If you discovered that Jesus never told his followers that our life’s mission was to make and mature more followers, how would your life change tomorrow? What would you stop saying and doing? Where would you stop going? What would you immediately start doing differently? How would your “why” change? What new ultimate purpose would you live for?
The truth is, even if Jesus had never explicitly commissioned us to go and make more disciples, this would still be the natural and unavoidable conclusion to his own life’s mission. You see, Jesus came to seek and save the lost (Luke 19:10), to save his people from their sins (Matthew 1:21), and to give the free gifts of righteousness, grace, and eternal life (Romans 5:17). But why – or to what end? To reconcile us to the Father (2 Corinthians 5:18) and to gather worshipers (Revelation 5:6-14), so that we might know and enjoy God forever!
If we really loved and worshiped this Jesus, one might imagine we wouldn’t be able to stop talking about this Good News that he restored our friendship with God. With or without a Great Commission, we’d want to fill up heaven with worshipers who’d been rescued out of darkness and death into his marvelous light.
But we do have Jesus’ final words. We hear him saying to us, “As the Father has sent me, even so I am sending you” (John 20:21). So why don’t we go and tell?

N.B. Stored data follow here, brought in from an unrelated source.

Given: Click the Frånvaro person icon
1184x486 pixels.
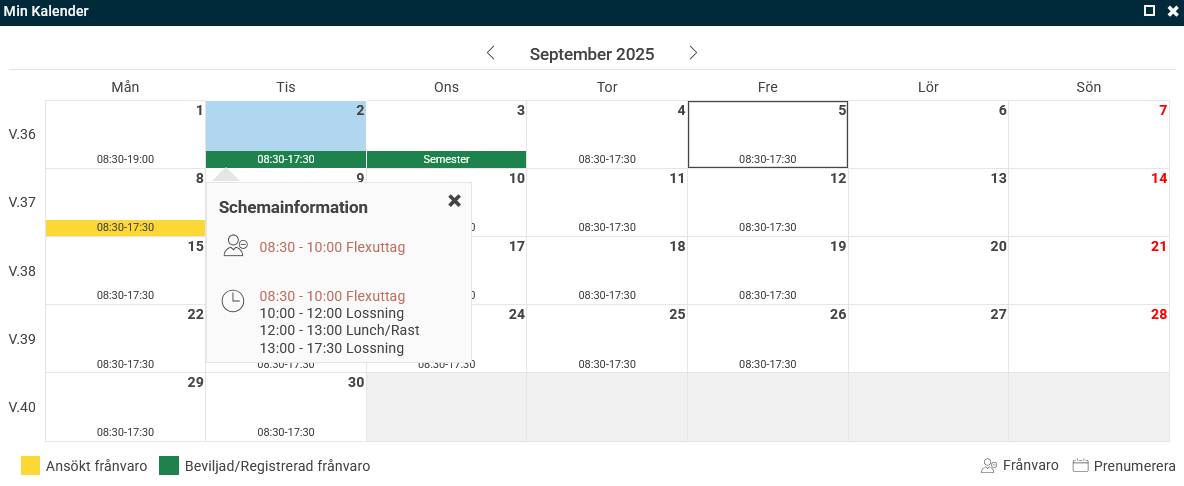Looking at the screenshot, I should tap(989, 466).
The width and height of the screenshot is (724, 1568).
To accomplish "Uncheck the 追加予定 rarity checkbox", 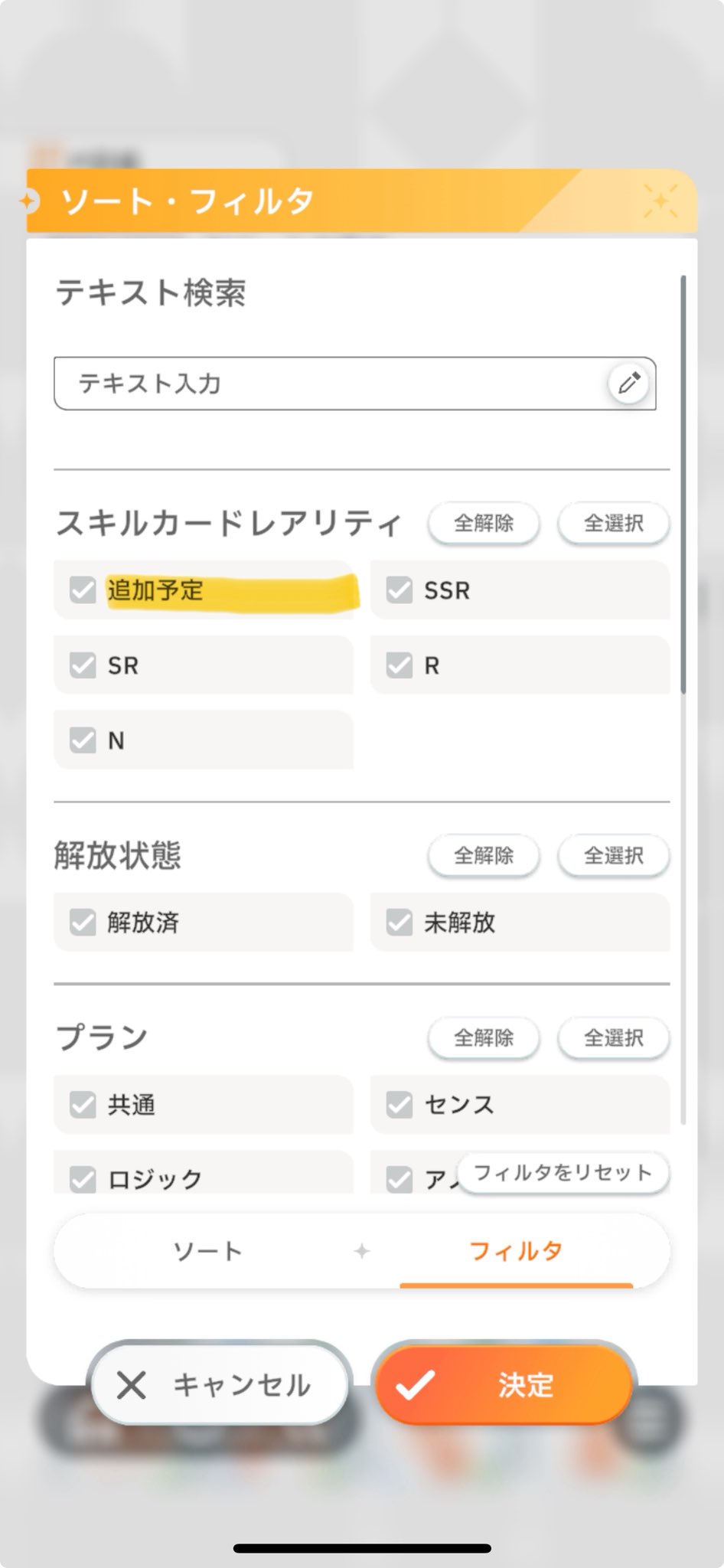I will click(83, 590).
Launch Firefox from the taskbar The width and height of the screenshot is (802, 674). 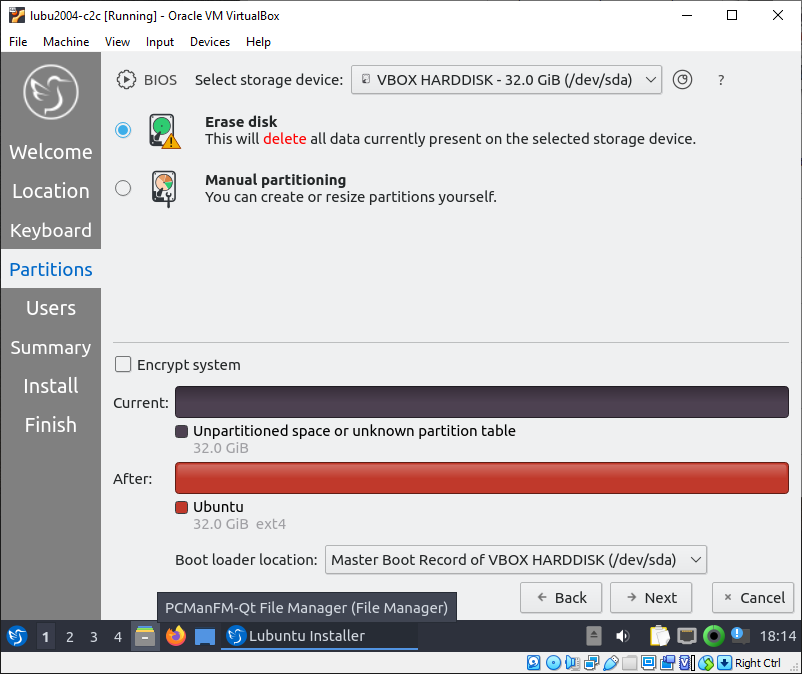(177, 636)
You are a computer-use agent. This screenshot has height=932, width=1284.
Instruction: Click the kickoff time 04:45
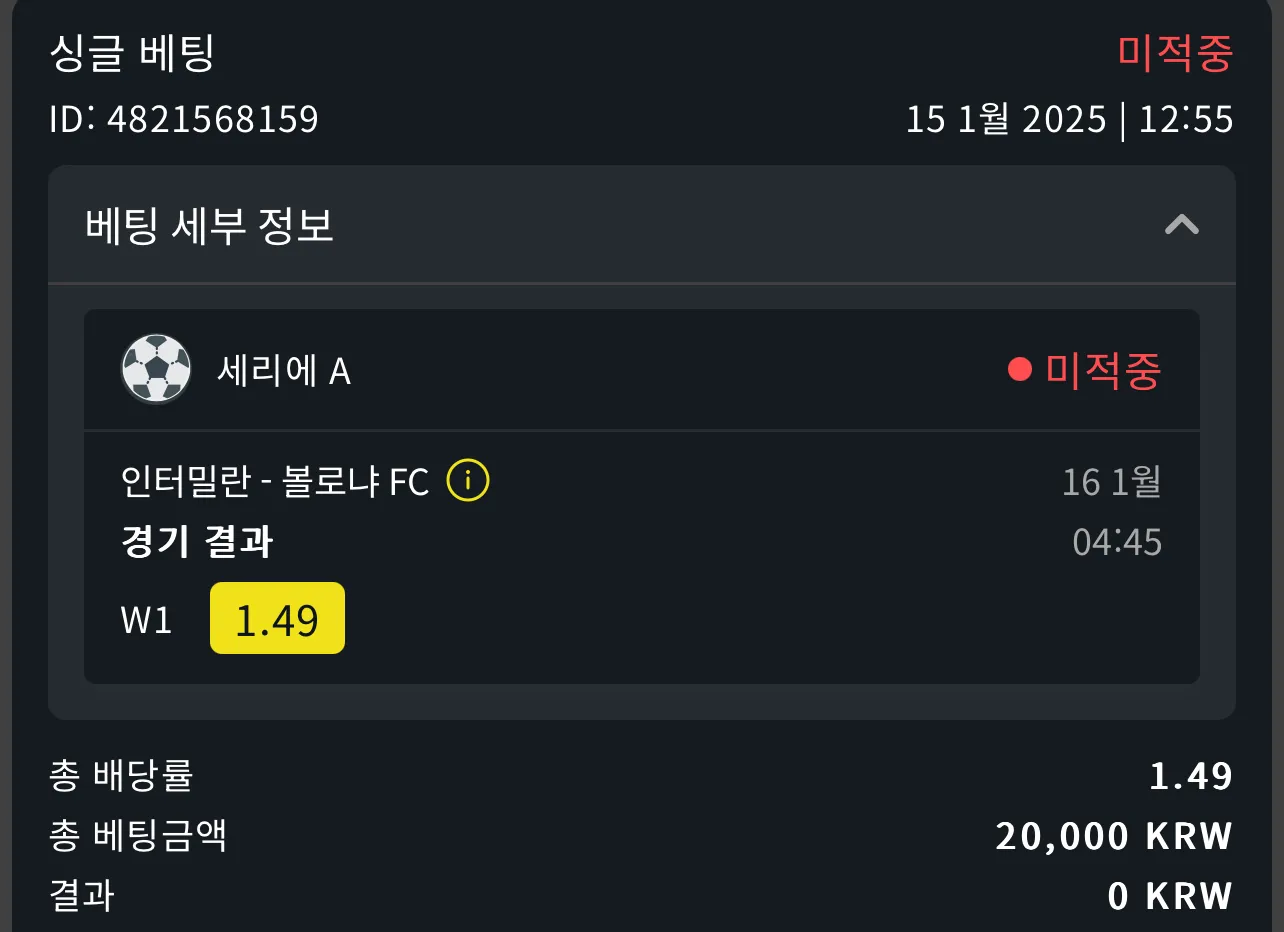point(1117,542)
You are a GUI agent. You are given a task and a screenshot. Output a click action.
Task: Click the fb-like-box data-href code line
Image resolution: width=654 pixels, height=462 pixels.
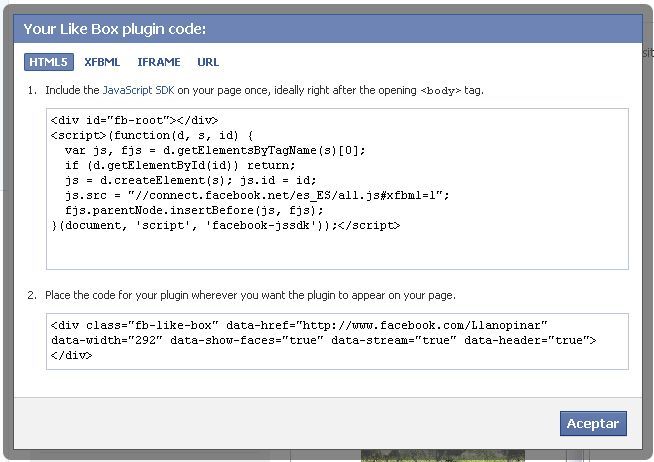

Isn’t it because we naturally default to our own short-term, earth-bound missions? Oh, we’re nowhere near as bad as we could be. That’s not the point. We’re just far too content to live decent lives with decent careers and decent reputations and decent families because that’s how we see ourselves: we’re decent people. Decent people who are content to go to heaven alone, that is.
We need to remember who Jesus says we are. We’re his ambassadors. His representatives. His witnesses. He makes his appeal to other sinners through us: “Come through the grace of Jesus and be reconciled to God! Repent and believe this Good News!”
Let’s remind one another that there is more joy in heaven over one sinner who repents than over ninety-nine righteous persons who need no repentance (Luke 15:7). Let’s be honest enough to admit that God is not pleased with mere worship and discipleship and fellowship, but is ultimately pleased only when we invite the lost and broken to put their hope in Christ. Let’s encourage one another to stay on our Savior’s mission and fill up heaven with even greater joy!